His newest quarry: The Senate Appropriations Committee. Or as he put it Wednesday in a Senate floor speech, “a handful of senior appropriators and their unelected staffs [who] dictate the spending of hundreds of billions of dollars — often in a manner that directly contravenes the will of those committees that still authorize spending.”
There has always been tension in the archaic, two-step way Congress approves money for executive departments. House and Senate authorizing committees approve programs and set budget levels, and then the “powerful” House and Senate appropriations committees approve the actual figures, sometimes lower than that authorized.
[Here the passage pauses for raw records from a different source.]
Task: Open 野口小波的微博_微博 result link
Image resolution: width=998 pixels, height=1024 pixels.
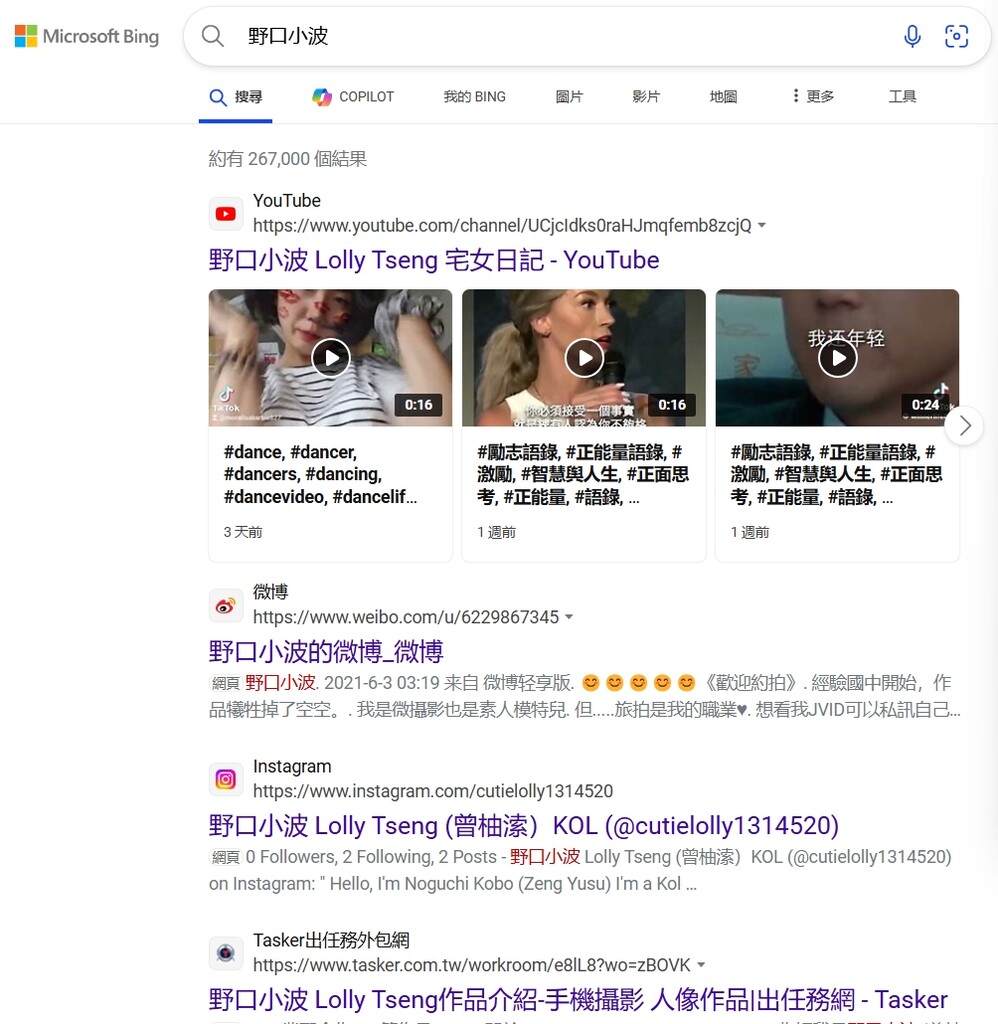Action: click(x=326, y=652)
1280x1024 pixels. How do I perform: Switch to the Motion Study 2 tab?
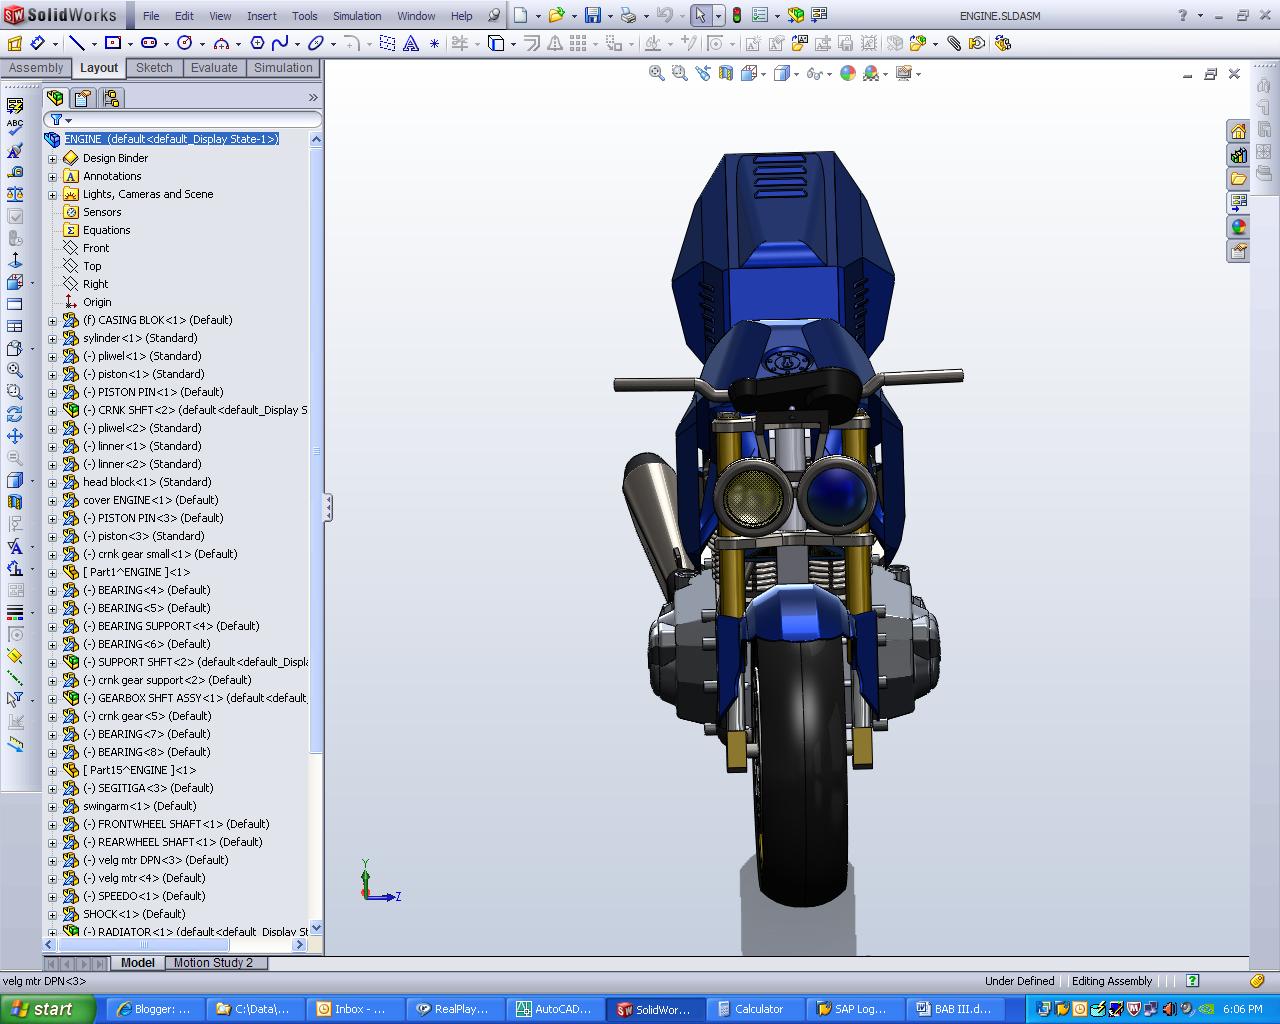click(x=215, y=963)
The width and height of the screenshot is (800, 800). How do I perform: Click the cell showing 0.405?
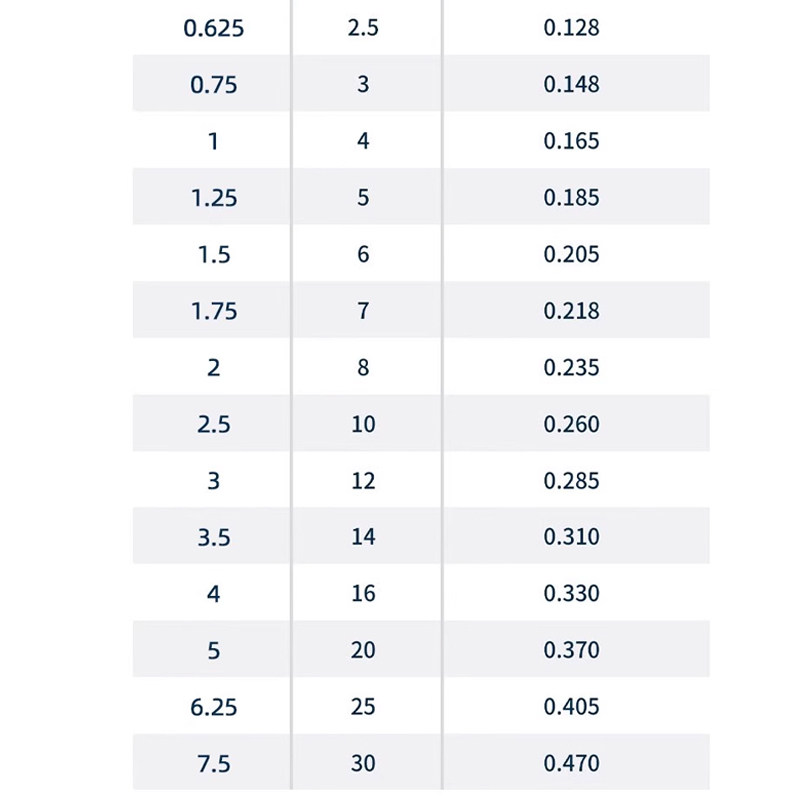coord(571,707)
In recent years, however, with Congress unable to pass authorizing bills on time and the advent of “omnibus” spending bills, appropriators have taken to moving funds around, including adding money for projects not specifically authorized.
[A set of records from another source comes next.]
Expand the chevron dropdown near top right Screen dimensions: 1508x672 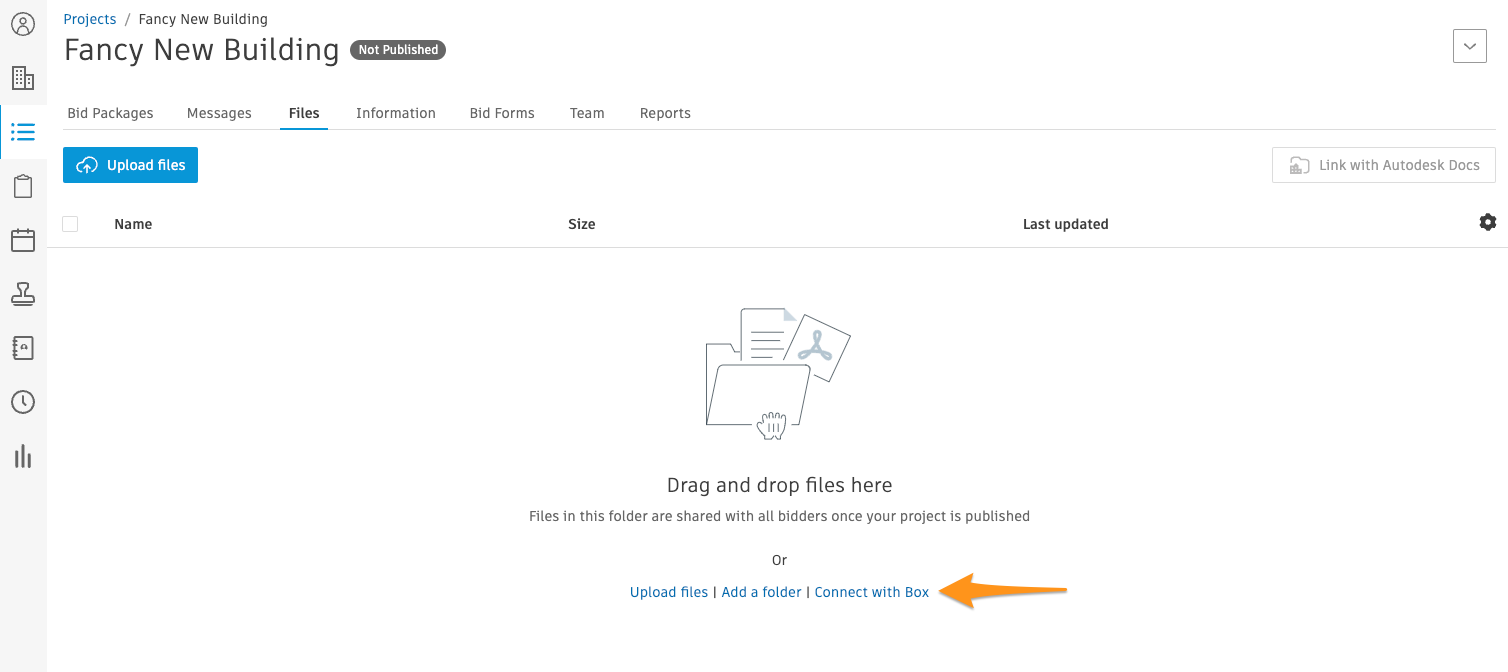[x=1469, y=46]
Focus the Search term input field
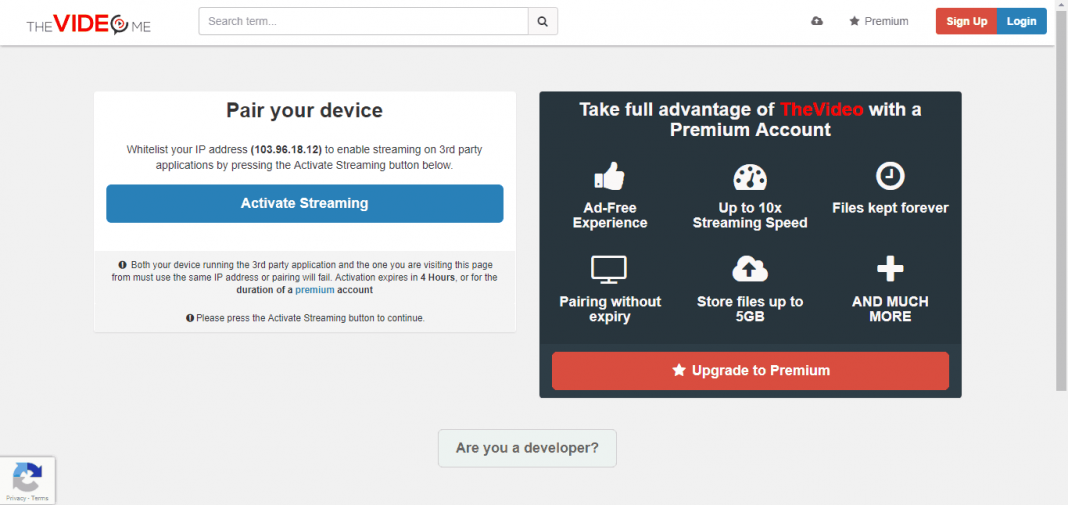 tap(363, 21)
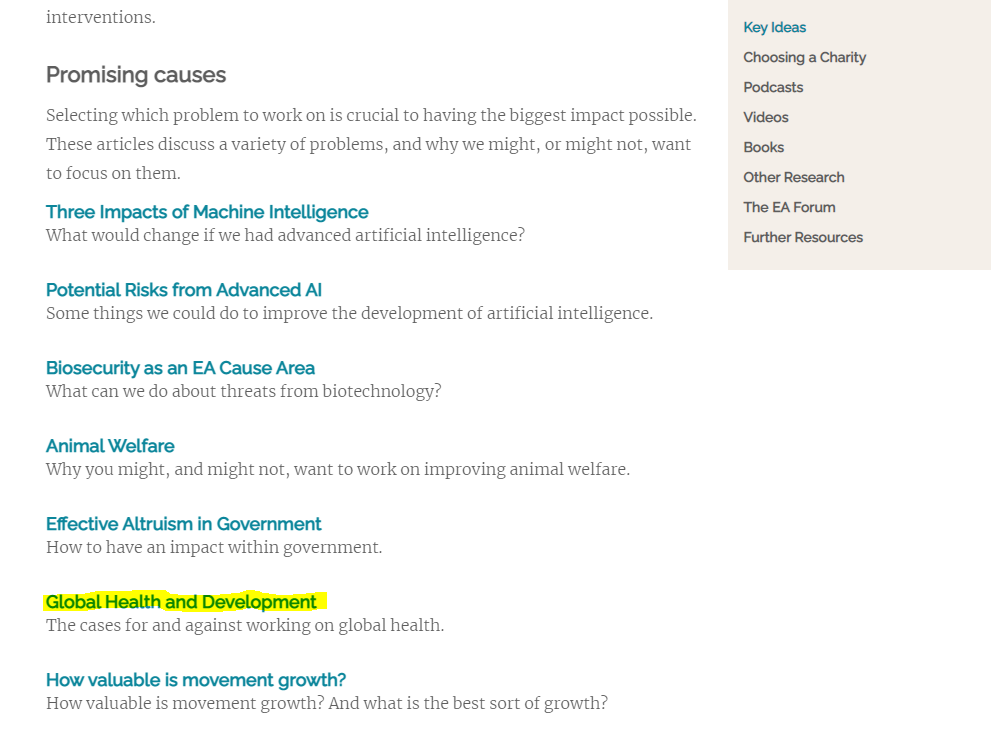Image resolution: width=1000 pixels, height=736 pixels.
Task: Click the text "How to have an impact within government"
Action: tap(214, 547)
McCain is the ranking Republican on the Senate Armed Services Committee, which hasn’t brought its final version of the fiscal 2012 defense authorization bill to the Senate floor. That’s because the debt-limit agreement requires an additional spending reduction in fiscal 2012, which the panel has yet to make.
Meanwhile, the Senate Appropriations Committee on Sept. 15 approved its version of the legislation.
McCain said the appropriators used “budget gimmicks totaling over $10 billion to mislead the American people about the savings the committee claims to achieve.”
According to McCain, the “core” Defense Department budget was set at $513 billion for fiscal 2012, the same figure as approved for the current year.
There is another pot of money for the Pentagon that is considered “emergency spending” and “off budget.” It funds the fighting in Afghanistan and Iraq. For fiscal 2012, that figure was set at $117 billion.
The committee’s “gimmick,” according to McCain, was to cut $10 billion from this war account, partly based on “a presumption of decreased troop strength in Iraq and Afghanistan.” McCain pointed out that assumes reductions go as planned and that there is no need to keep additional troops in Iraq after Dec. 31.
But then, the committee shifted $10 billion in programs from the “core” budget to the war account. Among the programs shifted were $4 billion for Army, Navy, Marine and Air Force service depot maintenance and $1.5 billion for procurement of unmanned aircraft for the Air Force, Army and Navy.
That shifted $10 billion made up nearly half of the $26 billion the committee claimed to have cut from President Obama’s core Defense Department request.
But, according to McCain, the committee “still found money for over $2.3 billion in additional spending not requested by the Department of Defense and for items that are far from real Defense requirements.” These included rewards to special interests and funds for members’ pet projects,McCain said.